Your assignment → From the listing below, work out how many lines contain "computer". Reply with that number only.

Data for review →
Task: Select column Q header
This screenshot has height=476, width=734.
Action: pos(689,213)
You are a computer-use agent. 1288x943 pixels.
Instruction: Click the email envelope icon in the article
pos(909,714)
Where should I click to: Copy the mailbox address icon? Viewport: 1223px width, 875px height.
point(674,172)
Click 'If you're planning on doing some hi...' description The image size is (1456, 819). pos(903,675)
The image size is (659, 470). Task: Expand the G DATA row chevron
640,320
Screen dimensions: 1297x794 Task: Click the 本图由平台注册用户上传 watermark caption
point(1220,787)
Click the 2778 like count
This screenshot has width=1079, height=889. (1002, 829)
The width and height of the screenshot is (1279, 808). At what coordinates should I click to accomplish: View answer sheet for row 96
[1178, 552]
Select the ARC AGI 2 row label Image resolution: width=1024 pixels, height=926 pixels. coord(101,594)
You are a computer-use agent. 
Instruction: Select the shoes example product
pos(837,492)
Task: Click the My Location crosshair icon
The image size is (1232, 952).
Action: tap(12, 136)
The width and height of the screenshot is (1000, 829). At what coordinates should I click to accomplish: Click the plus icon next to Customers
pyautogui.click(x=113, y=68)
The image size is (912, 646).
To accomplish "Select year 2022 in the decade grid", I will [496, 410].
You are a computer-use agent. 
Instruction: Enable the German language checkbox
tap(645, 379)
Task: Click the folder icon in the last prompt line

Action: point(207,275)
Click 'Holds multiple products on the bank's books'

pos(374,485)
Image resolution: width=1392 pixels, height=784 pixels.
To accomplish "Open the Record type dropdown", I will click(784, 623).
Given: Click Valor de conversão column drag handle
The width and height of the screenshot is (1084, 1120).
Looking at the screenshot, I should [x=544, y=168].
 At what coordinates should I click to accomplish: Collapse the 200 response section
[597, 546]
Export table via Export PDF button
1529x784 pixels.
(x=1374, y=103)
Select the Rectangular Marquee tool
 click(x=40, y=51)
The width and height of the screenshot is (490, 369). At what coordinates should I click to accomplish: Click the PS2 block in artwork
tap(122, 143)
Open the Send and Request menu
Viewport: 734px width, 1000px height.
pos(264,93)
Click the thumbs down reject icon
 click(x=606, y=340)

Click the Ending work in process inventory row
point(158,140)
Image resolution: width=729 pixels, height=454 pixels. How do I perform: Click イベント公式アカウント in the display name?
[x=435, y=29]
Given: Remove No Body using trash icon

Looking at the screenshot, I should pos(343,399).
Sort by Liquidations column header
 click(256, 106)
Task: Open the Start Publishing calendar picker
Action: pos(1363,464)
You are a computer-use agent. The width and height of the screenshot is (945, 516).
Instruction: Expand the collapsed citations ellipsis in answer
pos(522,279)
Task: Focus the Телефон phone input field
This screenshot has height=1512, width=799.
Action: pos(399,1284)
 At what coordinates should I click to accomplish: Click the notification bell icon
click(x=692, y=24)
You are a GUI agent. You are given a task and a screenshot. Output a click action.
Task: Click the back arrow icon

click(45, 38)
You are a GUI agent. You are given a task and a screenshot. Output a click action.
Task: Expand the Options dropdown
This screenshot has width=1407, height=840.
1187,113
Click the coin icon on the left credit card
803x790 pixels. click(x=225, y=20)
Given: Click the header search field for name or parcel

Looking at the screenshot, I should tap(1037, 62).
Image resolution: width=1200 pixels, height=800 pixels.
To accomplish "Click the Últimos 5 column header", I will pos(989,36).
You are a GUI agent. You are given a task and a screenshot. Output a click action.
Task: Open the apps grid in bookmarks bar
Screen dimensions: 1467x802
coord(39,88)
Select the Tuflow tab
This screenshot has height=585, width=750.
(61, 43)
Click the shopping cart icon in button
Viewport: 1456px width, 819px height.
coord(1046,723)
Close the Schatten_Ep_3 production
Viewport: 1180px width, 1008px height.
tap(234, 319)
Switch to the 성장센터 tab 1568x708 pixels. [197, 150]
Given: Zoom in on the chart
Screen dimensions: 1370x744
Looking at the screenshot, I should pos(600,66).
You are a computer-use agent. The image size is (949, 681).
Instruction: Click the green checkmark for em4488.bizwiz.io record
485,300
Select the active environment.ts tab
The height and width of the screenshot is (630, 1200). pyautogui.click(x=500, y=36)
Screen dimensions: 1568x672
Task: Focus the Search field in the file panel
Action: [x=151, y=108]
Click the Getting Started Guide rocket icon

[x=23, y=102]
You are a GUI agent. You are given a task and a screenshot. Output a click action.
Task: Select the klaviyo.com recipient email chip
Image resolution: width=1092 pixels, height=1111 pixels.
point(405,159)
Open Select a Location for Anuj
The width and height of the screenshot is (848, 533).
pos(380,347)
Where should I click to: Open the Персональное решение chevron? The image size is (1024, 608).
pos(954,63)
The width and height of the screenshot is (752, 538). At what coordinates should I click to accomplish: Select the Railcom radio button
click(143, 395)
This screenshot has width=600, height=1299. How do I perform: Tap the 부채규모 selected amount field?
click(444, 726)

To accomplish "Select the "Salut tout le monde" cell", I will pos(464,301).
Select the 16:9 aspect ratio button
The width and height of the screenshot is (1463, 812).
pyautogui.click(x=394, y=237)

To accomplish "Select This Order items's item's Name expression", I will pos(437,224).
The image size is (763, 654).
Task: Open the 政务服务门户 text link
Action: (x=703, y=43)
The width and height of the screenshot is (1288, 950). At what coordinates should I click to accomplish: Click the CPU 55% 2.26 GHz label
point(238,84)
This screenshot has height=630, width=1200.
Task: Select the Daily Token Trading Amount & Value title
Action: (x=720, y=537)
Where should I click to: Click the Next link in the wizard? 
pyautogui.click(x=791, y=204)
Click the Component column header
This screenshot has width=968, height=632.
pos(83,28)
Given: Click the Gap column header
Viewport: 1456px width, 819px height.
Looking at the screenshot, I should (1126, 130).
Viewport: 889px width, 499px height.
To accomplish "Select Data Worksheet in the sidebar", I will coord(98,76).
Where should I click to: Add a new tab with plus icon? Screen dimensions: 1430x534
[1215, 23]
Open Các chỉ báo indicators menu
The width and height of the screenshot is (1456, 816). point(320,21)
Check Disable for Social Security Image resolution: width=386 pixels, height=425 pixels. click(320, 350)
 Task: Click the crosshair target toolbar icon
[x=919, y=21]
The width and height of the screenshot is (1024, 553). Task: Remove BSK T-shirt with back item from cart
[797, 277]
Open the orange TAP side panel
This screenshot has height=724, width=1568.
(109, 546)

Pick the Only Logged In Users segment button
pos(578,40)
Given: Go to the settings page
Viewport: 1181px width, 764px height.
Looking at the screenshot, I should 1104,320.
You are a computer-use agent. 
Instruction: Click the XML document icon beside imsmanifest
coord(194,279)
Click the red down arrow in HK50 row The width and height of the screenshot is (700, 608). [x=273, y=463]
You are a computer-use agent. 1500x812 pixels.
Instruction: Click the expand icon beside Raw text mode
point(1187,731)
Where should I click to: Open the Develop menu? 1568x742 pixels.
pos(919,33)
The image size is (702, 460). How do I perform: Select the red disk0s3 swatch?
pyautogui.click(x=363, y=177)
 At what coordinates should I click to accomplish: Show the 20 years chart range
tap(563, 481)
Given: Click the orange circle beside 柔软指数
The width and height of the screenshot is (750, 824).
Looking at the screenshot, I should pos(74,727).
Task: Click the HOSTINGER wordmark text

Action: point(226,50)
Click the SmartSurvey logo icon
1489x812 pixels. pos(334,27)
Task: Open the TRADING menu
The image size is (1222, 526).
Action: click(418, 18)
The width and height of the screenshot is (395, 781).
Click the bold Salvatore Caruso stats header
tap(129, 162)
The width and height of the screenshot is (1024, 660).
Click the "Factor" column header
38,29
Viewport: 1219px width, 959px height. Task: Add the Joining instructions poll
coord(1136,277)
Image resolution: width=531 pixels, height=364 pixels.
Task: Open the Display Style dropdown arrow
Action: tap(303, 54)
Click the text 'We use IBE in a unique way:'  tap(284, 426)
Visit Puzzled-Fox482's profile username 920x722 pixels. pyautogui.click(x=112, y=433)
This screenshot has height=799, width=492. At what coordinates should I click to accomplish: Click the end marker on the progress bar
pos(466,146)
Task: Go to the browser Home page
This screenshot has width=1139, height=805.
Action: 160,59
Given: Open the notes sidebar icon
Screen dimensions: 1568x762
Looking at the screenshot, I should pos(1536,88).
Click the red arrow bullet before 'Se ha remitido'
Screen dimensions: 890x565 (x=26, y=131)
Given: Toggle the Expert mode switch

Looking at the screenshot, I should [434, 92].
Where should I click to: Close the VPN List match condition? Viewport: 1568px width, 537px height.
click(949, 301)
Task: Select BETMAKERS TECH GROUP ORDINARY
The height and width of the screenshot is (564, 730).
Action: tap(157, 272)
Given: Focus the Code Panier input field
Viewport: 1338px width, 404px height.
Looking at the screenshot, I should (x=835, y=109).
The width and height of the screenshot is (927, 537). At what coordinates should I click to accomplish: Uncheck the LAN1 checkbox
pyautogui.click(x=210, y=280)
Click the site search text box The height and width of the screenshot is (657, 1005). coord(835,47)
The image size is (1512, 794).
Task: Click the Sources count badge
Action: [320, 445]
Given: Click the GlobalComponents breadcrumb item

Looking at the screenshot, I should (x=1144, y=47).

Answer box → 7